# What is being asked:
Wherever a line of the data contains "will", copy that line.

== == ==

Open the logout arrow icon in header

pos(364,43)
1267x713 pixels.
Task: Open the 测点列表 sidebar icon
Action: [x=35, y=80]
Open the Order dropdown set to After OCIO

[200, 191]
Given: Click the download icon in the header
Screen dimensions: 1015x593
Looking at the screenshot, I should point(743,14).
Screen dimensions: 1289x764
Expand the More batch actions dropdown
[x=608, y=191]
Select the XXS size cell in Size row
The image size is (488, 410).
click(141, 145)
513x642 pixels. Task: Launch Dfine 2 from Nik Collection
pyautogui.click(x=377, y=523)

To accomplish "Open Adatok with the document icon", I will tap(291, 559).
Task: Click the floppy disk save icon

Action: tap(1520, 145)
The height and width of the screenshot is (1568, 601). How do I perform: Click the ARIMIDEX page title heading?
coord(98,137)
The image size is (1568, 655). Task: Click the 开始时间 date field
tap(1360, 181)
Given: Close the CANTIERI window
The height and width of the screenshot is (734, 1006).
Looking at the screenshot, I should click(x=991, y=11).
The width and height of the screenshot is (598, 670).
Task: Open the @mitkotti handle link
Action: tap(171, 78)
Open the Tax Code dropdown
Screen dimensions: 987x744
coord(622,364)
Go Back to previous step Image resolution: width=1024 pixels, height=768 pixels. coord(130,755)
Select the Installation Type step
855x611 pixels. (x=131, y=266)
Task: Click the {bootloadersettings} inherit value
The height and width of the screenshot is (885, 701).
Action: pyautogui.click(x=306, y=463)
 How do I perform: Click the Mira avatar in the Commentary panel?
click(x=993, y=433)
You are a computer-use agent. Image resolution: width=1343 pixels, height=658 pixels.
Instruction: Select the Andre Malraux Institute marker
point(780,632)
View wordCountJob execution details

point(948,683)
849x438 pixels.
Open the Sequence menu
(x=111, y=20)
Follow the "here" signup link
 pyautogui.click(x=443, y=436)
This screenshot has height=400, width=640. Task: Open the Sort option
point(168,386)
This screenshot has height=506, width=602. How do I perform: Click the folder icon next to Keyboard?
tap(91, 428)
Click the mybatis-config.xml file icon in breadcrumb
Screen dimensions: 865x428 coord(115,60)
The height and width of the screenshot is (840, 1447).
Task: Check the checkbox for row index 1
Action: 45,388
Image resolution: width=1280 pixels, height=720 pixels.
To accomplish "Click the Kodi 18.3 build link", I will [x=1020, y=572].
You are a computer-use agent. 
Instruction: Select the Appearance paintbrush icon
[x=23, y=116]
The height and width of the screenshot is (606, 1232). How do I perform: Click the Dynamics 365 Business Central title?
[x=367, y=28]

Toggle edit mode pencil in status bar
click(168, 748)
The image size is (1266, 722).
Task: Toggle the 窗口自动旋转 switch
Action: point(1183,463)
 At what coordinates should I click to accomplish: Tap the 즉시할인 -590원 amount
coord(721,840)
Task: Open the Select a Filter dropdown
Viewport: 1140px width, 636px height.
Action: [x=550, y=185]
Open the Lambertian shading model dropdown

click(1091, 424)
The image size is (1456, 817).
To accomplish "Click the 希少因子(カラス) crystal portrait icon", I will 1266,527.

== == ==

# Exercise answer:
To accomplish "Open Adatok with the document icon", I will tap(291, 559).
To accomplish "Click the Kodi 18.3 build link", I will [x=1020, y=572].
To accomplish "Click the 希少因子(カラス) crystal portrait icon", I will 1266,527.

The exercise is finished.